The four-lane Reeperbahn is the central street in the entertainment district of St. Pauli. It owes its name to the “reep” beaters and rope makers who once pursued their trade here. The large number of discos, pubs, bars and nightclubs has earned it the name “the most sinful mile in the world”. Many of the once notorious “establishments” have long since closed or have considerably toned down their programme. What remains are the garish neon signs and the “Koberer”, burly bouncers who are supposed to lure tourists into the establishments. Prostitutes lining “Davidstraße” and the famous “Herbertstraße”, where women clearly offer their services ambiguously in shop windows, still make the neighbourhood seem somewhat disreputable. Today, the Reeperbahn is more a tourist magnet than a den of iniquity, but the people of Hamburg have also rediscovered the area around the famous Davidwache police station. At the weekends the nights are still very long here. And nostalgics are also catered for. Because some locales with famous names still exist. Whether it’s the windowless pub “Zur Ritze” with its slightly obscene door painting and boxing ring in the basement or the Club de Sade, Europe’s oldest S&M club from the 1960s.
Just a few steps away from the Reeperbahn, on the Heiligengeistfeld, is the Millerntor Stadium, home of the football club FC St. Pauli. A stadium built in the tradition of old English clubs, and a club that in many ways is so very different from what one generally imagines a football club to be. Firmly rooted in the heart of the St. Pauli district, the club members are involved in social projects and have already received several awards for their social commitment.
At the end of the Heiligengeistfeld begins the currently “hippest” trendy district of the city. Small boutiques, restaurants with specialities from all over the world, cafés, record shops and a lively party mile develop their very own charm in the “Schanzenviertel”. Not always to the delight of the residents. The noise level is high and the speculators are not far away. Many long-established residents can no longer afford to live in the old buildings. But the “Schanze” is also home to something like the permanent bourgeois terror. And this does not mean the many colourful graffiti, but the “Rote Flora”, a former theatre building that was occupied in 1989 and is inhabited by supporters of the alternative scene and run as a political cultural centre.

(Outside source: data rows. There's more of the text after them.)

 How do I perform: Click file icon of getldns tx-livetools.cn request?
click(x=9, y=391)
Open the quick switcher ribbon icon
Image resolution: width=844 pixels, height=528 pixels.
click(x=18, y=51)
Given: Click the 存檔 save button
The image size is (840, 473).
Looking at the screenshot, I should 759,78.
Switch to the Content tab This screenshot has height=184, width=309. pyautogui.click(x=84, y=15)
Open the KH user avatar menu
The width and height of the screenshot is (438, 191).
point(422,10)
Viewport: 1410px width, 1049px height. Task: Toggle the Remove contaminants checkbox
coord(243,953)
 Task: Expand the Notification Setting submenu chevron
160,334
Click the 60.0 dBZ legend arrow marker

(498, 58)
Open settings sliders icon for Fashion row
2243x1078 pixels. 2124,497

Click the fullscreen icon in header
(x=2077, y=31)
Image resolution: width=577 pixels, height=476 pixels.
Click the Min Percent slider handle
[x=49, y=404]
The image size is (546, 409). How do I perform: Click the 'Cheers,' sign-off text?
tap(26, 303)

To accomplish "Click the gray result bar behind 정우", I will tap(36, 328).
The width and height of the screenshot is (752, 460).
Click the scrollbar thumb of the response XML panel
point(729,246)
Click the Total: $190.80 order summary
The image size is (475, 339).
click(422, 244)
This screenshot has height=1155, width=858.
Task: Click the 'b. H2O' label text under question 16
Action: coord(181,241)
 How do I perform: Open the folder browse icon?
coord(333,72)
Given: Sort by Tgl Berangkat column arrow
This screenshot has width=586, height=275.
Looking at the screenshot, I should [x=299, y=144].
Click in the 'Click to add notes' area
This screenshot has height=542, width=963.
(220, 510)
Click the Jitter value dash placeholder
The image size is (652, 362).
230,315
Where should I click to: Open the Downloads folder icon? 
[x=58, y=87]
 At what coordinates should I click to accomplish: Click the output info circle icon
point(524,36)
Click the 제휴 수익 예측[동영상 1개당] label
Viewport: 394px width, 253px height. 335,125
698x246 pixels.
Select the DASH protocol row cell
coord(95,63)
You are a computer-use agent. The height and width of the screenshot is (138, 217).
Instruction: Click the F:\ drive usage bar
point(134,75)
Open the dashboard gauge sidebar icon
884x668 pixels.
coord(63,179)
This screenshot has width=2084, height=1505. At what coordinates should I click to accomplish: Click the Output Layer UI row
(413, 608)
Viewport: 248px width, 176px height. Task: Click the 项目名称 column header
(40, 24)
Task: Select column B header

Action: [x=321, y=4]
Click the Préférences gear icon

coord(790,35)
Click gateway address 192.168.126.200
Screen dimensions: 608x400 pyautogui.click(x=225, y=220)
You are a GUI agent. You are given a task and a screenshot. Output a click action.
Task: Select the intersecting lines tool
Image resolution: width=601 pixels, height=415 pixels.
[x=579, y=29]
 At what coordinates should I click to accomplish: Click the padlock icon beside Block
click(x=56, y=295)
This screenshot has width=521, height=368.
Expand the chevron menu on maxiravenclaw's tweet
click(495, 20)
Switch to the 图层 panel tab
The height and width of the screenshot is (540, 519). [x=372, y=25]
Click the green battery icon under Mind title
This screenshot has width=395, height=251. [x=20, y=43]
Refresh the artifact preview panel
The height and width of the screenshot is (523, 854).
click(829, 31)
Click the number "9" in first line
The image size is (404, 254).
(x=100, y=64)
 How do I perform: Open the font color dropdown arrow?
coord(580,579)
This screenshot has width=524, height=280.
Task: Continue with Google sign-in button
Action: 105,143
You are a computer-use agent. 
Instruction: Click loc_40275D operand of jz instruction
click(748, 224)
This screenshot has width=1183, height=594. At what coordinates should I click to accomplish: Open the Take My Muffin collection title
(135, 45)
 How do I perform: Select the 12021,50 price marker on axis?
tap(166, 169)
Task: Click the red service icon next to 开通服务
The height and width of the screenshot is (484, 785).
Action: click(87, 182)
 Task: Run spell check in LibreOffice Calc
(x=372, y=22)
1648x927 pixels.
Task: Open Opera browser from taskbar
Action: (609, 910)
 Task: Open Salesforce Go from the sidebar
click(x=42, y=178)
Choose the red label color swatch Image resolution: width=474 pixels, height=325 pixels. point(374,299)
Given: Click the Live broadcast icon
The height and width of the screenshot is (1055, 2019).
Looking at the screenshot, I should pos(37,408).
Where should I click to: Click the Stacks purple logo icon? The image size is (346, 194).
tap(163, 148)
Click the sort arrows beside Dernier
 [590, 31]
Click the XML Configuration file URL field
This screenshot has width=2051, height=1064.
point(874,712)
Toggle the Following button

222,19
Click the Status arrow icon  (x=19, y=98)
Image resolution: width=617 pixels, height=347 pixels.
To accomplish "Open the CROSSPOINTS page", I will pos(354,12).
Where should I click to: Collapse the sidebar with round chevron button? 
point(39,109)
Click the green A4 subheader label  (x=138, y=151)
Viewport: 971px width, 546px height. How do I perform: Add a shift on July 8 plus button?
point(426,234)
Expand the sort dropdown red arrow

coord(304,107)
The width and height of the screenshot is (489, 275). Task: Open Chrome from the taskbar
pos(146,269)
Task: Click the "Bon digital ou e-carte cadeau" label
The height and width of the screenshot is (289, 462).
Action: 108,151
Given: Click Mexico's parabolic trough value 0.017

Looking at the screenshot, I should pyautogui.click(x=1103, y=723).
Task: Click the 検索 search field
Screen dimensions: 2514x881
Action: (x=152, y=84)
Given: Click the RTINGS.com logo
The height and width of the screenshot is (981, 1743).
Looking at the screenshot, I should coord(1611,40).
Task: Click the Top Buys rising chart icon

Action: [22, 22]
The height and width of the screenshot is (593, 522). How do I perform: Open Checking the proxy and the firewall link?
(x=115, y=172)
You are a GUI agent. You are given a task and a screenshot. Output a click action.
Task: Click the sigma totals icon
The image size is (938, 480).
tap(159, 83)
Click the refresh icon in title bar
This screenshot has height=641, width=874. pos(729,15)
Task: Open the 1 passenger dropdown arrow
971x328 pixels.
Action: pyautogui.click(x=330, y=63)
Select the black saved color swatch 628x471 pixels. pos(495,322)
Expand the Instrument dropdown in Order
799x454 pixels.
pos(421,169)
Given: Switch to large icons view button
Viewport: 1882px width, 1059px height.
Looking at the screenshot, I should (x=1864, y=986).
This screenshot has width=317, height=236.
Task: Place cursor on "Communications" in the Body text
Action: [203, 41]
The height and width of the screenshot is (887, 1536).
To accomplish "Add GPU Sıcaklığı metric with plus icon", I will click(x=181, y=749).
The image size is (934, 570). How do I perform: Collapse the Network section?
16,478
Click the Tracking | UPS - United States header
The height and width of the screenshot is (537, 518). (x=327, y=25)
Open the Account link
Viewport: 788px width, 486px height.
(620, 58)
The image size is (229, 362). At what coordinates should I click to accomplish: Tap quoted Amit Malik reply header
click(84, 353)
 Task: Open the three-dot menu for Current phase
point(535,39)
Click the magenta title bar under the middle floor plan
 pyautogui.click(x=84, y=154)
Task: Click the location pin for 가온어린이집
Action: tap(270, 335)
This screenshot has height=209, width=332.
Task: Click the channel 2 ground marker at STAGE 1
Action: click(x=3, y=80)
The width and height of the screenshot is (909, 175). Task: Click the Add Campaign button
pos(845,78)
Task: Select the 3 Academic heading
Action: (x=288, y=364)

Just three kilometres further on, the MINI Cooper 3-door curves through another world. Eppendorf is a district that can be considered a better – and more expensive – residential area. With the Alster in sight, the district impresses with its spruced-up patrician houses, those old buildings in which the flats are usually around 200 square metres and correspondingly high-priced. On the streets around the Isebekkanal, an arm of the Alster, it becomes clear why Hamburg is considered Germany’s secret MINI capital. Here it is easy to spot a lovingly maintained classic Mini on every other street corner. And with its modern models, the brand has a higher market share in this part of town than Germany’s best-selling passenger car. You won’t usually find a MINI One here: the MINI Cooper and MINI Cooper S models are preferred, often with generously configured special equipment.
In view of this lively MINI community, it’s hard to say goodbye to Hamburg. At least the streaming service app, which is seamlessly integrated into the operating system of the MINI Cooper 3-door, can be used to play the right music. You can choose from “Hamburg, meine Perle” (Hamburg, my pearl) by local hero Lotto King Karl or Heidi Kabel’s “In Hamburg sagt man tschüs” (In Hamburg you say goodbye). And then you hear a hit from the heyday of the classic Mini: “On the road again” by Canned Heat.